イランとアメリカがイラクの治安問題のために話し合った。話し合ったと言うよりも、同じテーブルについた。26年ぶりだそうだ。
アメリカは手詰まりで行き場のなくなったイラク情勢の打開のために、昨 年11月に出されたイラク研究グループのアドバイスに従った格好である。イラクやレバノンに影響力のあるイランの協力をもらいたい本音を、何処で出せるか見物である。
イランは核開発による、国連経済制裁が発動される直前になんとか、国是とする反米を一旦横に置きアメリカとの交渉である。ペルシャ湾に二隻もの空母と120機の艦載機の圧力を受けながら、経済制裁の解除を得たい本音をアメリカに出せるかが交渉の全てである。
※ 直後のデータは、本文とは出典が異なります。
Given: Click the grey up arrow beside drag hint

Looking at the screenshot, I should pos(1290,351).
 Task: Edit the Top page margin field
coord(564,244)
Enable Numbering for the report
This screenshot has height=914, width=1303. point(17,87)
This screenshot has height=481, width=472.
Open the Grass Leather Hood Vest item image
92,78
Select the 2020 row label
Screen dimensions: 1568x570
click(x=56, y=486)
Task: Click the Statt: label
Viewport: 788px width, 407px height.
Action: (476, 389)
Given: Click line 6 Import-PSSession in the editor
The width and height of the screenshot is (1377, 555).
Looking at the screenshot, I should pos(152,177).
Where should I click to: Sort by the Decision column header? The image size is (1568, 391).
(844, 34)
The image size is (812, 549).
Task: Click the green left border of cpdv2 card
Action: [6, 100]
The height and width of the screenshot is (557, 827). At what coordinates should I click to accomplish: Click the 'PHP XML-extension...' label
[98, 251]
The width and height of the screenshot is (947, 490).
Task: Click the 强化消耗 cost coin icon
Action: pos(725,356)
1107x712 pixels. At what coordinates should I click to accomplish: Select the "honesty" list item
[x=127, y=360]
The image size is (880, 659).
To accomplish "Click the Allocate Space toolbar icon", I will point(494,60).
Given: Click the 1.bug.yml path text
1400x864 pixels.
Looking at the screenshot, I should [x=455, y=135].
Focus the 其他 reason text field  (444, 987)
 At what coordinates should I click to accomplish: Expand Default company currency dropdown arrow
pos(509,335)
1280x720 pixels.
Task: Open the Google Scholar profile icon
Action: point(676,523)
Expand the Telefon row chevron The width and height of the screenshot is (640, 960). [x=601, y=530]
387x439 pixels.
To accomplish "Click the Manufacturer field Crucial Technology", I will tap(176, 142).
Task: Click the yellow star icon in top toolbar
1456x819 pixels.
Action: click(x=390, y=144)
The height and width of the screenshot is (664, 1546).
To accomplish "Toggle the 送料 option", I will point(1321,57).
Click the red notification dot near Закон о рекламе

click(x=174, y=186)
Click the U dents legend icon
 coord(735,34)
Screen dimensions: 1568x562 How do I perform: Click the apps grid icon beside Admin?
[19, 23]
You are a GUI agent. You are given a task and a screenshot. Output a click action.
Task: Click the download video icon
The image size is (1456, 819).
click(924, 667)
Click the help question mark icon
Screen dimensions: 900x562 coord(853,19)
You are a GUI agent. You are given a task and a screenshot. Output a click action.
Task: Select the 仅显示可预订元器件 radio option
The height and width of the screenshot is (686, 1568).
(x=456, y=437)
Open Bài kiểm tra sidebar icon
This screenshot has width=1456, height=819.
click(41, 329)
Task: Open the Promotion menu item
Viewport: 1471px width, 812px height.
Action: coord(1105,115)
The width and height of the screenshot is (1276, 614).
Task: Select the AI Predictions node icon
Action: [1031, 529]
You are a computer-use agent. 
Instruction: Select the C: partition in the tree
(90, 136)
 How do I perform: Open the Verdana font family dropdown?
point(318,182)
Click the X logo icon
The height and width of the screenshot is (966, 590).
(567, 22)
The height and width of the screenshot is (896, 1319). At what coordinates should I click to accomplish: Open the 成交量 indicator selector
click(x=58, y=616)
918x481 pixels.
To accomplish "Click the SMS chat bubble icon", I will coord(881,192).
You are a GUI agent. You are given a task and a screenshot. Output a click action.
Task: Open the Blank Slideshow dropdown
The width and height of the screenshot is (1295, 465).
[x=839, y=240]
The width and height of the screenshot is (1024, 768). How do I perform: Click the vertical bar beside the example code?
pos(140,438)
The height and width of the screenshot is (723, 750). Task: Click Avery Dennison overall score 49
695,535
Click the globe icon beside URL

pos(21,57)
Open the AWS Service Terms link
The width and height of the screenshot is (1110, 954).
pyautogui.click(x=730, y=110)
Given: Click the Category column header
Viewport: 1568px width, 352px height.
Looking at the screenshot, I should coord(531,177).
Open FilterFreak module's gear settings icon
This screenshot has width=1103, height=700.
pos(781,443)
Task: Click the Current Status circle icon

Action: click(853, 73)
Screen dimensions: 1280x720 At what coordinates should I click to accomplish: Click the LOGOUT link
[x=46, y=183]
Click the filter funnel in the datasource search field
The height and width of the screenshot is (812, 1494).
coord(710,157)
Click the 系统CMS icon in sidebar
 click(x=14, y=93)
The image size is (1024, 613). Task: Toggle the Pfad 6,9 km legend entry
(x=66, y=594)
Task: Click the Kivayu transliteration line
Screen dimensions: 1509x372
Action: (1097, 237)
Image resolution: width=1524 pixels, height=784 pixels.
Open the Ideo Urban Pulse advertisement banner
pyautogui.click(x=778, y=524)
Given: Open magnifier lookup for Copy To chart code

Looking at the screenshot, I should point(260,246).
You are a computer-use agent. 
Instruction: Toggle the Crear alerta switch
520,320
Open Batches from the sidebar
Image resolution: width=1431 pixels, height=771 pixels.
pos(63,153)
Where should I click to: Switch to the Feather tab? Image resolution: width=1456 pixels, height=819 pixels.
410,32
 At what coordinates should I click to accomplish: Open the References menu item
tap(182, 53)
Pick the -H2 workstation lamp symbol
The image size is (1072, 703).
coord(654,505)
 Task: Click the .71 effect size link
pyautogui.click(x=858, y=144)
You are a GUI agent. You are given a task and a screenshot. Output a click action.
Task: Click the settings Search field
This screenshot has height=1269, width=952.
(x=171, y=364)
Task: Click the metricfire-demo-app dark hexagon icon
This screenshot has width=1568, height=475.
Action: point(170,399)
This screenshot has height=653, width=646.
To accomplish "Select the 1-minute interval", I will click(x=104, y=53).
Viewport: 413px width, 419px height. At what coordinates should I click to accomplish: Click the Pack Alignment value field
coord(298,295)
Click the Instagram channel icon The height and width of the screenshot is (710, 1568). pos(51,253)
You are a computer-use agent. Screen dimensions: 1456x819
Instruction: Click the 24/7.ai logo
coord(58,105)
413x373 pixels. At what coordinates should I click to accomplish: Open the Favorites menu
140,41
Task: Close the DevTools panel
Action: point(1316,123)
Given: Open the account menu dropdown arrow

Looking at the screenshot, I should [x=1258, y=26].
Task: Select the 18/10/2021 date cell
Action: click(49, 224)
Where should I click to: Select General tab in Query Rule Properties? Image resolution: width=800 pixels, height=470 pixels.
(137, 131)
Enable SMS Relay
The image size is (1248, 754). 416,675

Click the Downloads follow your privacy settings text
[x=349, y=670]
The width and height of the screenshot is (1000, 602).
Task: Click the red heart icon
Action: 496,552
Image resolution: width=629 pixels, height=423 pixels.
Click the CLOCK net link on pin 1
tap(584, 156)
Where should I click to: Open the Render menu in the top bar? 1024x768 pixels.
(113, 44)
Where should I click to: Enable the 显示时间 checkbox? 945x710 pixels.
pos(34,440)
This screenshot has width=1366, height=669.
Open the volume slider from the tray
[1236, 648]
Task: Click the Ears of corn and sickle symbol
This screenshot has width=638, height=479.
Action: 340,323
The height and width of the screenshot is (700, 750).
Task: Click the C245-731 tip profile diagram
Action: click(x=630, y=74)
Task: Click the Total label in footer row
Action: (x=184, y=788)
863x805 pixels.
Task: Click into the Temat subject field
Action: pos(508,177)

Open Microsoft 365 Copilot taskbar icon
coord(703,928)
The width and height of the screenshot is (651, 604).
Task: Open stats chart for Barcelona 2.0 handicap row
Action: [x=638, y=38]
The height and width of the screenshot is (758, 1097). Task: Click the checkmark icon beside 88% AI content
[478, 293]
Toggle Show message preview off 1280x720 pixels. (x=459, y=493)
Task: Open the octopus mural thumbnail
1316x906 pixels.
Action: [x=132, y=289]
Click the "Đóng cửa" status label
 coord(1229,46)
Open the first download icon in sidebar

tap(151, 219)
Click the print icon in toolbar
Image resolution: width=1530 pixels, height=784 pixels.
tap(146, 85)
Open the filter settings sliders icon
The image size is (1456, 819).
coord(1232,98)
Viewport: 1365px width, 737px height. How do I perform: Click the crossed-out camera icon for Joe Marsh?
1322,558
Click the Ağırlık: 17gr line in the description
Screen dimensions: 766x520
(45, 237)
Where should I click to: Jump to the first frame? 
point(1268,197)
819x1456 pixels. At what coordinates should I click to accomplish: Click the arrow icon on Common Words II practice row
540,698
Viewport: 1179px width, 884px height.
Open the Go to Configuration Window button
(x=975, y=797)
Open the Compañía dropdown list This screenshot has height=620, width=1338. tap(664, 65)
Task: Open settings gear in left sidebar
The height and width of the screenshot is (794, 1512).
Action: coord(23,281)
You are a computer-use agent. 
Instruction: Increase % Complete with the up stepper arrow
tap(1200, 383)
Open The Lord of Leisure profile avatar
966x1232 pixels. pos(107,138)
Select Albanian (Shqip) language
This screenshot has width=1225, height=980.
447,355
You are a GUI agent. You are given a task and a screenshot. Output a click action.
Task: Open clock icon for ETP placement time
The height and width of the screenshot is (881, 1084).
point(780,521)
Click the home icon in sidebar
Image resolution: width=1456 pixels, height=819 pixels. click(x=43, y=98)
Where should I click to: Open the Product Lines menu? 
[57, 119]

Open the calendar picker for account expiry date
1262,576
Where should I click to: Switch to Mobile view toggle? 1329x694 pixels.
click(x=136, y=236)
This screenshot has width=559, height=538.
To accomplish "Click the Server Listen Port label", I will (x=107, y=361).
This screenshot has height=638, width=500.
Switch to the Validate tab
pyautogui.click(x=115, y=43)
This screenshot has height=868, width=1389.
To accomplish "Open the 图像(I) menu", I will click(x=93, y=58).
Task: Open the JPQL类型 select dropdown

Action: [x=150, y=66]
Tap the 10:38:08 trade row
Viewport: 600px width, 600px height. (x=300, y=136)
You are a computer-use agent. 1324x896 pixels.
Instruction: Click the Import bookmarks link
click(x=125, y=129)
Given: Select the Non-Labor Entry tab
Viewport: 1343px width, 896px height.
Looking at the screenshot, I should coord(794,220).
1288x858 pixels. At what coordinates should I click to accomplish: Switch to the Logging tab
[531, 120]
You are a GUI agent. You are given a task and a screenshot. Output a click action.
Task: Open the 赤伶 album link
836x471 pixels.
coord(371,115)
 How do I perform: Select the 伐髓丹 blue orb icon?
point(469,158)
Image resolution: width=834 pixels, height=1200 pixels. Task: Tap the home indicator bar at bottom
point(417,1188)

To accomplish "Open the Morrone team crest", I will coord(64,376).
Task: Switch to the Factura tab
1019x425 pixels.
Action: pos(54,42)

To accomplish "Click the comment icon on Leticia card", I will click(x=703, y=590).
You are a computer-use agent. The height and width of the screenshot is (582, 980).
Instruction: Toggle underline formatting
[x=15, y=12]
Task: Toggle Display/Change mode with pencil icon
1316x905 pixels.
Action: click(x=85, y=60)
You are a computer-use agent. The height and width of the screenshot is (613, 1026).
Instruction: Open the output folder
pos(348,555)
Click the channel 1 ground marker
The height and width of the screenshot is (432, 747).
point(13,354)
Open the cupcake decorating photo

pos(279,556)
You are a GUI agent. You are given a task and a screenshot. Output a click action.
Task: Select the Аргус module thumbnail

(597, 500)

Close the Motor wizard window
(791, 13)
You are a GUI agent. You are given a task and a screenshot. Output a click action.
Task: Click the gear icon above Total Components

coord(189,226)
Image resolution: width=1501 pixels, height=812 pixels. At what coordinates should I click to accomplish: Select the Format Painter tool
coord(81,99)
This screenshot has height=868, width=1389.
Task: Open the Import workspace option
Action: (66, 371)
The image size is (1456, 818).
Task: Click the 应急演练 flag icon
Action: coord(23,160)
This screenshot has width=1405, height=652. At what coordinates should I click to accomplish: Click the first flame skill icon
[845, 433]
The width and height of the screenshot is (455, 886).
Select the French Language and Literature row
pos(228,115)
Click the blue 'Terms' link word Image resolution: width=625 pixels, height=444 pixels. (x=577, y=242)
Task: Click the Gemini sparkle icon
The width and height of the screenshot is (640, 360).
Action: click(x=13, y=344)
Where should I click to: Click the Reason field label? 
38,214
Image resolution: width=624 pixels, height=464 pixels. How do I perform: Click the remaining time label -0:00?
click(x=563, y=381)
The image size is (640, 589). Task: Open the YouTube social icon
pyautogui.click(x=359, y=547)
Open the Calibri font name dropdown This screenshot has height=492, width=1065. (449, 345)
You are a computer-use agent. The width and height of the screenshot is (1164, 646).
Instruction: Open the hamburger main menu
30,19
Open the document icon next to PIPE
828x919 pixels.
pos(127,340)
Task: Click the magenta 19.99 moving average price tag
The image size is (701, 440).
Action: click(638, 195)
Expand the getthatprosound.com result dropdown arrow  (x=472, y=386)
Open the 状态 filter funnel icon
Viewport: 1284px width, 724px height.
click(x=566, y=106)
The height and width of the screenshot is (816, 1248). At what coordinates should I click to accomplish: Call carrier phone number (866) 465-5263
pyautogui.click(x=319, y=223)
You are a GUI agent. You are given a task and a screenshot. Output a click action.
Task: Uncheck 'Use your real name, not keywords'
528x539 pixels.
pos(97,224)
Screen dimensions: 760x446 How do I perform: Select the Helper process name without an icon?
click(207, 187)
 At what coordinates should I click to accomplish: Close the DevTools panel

元々がこうした思惑が背景にあるので、当然であるが極めて事務的な交渉であったようである。 本音で話し合えば相互に非難し合うことが余りにも多くてしかも大きいことばかりである。
アメリカは、お願い事をするつもりはないと、決別したときの言い訳と思える発言を会談前にライス長官が話している。イランはアメリカが中東政策の失敗を認めるところから交渉が始まるとしている。イラクはこの会談が転機になることを願っている。
アメリカは中東政策の失敗を認めたりイラクから撤退することはない。イランは核開発もイ ランやレバノンやヒズボラ支援を止めるはずがない。2国間に譲歩するような余地があるとは思えない。
この会談、交渉はお互い話し合いをしたというアリバイ工作と、話し合いのルートは持ったというレベルで終わることになる。